Islamic Studies was critical in helping me stay connected to the peoples and places that are the focus of my research as a political scientist, while broadening my personal and professional network within the Stanford community. Now, as I begin the next phase of my career as an Assistant Professor at the University of Illinois, I hope to be able to recreate this rich interdisciplinary experience, for myself as well as for my students.
As Assistant Professor of History and Arab Crossroads Studies at NYU Abu Dhabi, I endeavor to formulate courses and research that bridge various geographic and historical spaces. My teaching of African History and research in West Africa and the Sahara often relies on the history of Islam and its practitioners as part of the foundation of this bridge. Situated intellectually- and now physically - between the histories of Africa and the Middle East, I am grateful for the support that was provided by the Abbasi Program in Islamic Studies for the vibrant research and scholarly community during my time at Stanford.

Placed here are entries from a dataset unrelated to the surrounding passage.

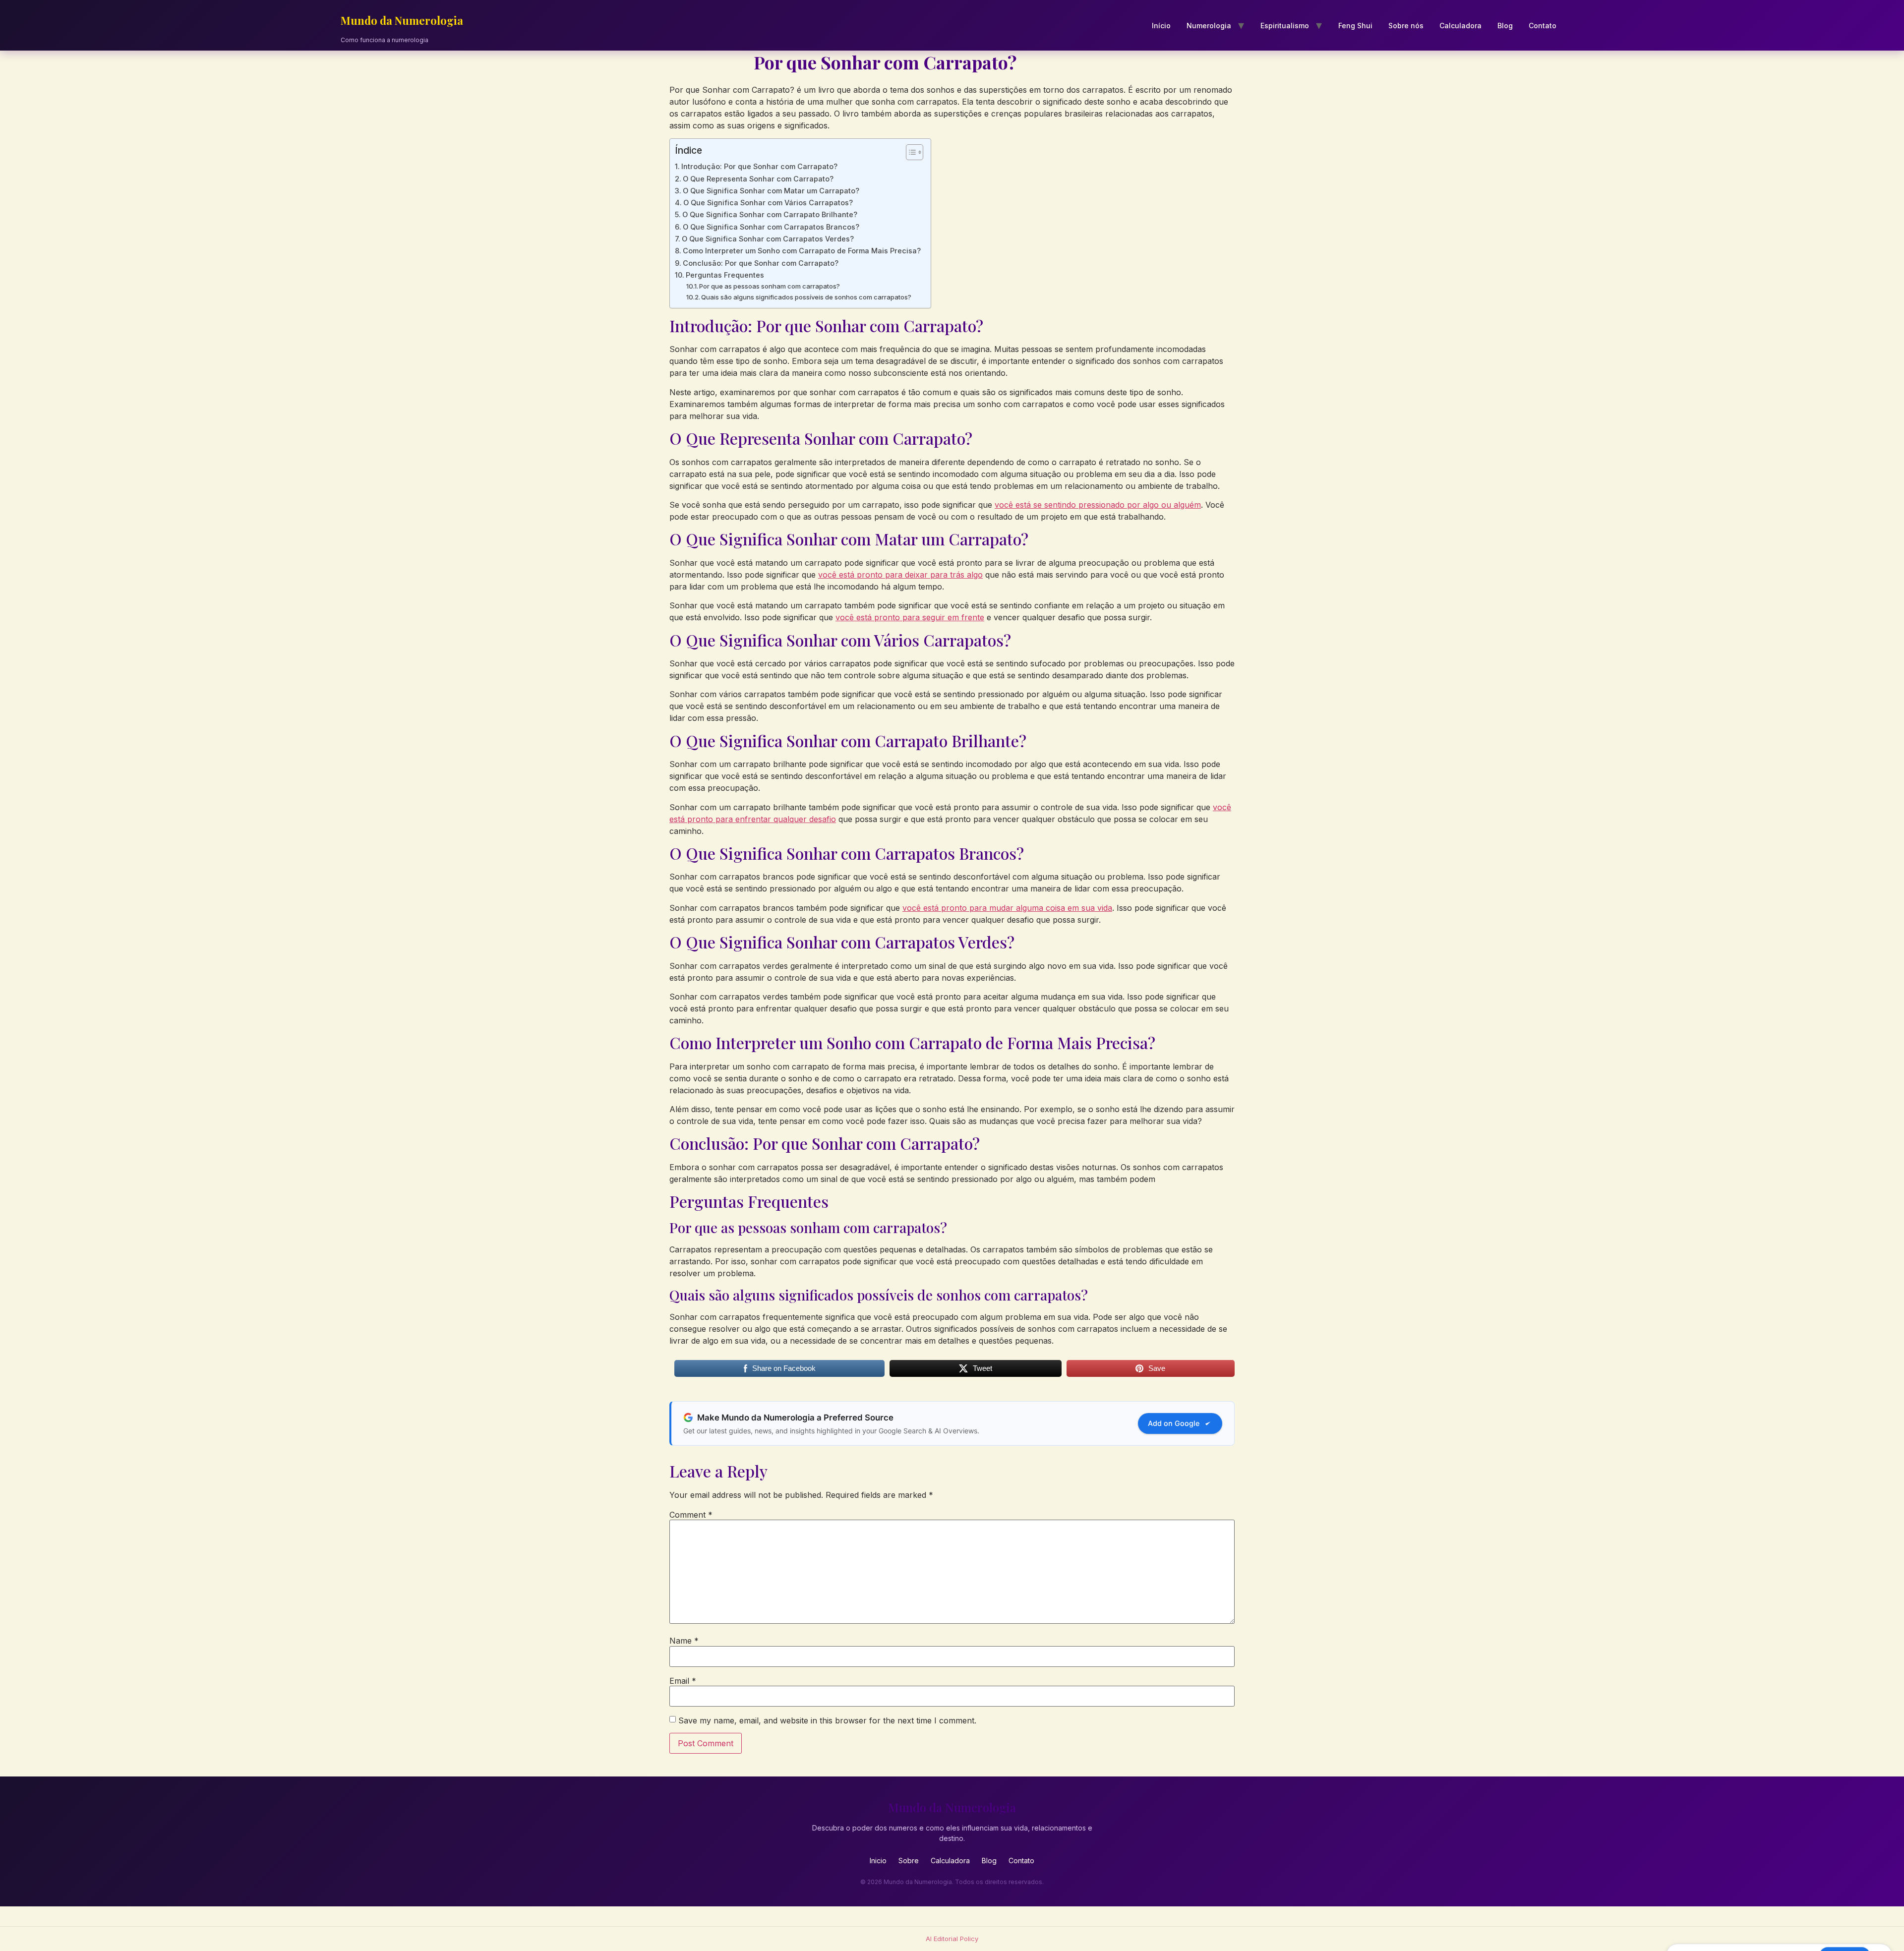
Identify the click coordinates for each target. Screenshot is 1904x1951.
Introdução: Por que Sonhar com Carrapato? (759, 166)
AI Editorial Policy (952, 1939)
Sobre (908, 1860)
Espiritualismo (1284, 25)
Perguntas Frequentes (725, 275)
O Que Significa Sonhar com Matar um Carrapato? (771, 190)
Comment (691, 1515)
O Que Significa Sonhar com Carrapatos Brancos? (771, 227)
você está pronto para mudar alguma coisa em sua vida (1007, 908)
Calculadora (1460, 25)
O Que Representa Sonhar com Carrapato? (758, 179)
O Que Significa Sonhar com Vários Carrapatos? (768, 202)
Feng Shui (1355, 25)
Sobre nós (1406, 25)
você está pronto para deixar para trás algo (900, 575)
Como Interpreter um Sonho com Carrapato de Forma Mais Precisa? (802, 250)
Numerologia (1209, 25)
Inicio (878, 1860)
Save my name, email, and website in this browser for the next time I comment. (827, 1720)
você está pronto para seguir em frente (909, 617)
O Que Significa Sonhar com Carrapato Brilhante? (769, 214)
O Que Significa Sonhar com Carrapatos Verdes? (768, 239)
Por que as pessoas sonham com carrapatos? (769, 286)
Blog (1505, 25)
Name (684, 1641)
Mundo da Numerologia (402, 20)
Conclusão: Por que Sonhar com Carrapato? (760, 263)
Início (1161, 25)
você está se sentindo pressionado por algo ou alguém (1098, 505)
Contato (1542, 25)
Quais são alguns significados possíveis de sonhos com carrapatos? (806, 297)
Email (682, 1681)
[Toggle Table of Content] (909, 152)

Some highlights of my time at Stanford have been Professor Robert Crews’ class on the Islamic Republics and Professor Ali Yaycioglu’s class on early Islamic civilization. My capstone project was a comparative examination of the offshoring and corruption that was involved in the Sochi Olympics in Russia and the nexus of bribery, money laundering, and gold smuggling that led to the December 17th Scandal in Turkey. Professor Burcu Karahan, my Turkish language lecturer, was an excellent source of help for sorting through the complex language of Turkish police files and parliamentary reports. Upon graduation, I look forward to taking a Persian language class at the University of California at Berkeley and plan then to work in the field of consulting and research issues related to post-Soviet Eurasia and the Near East.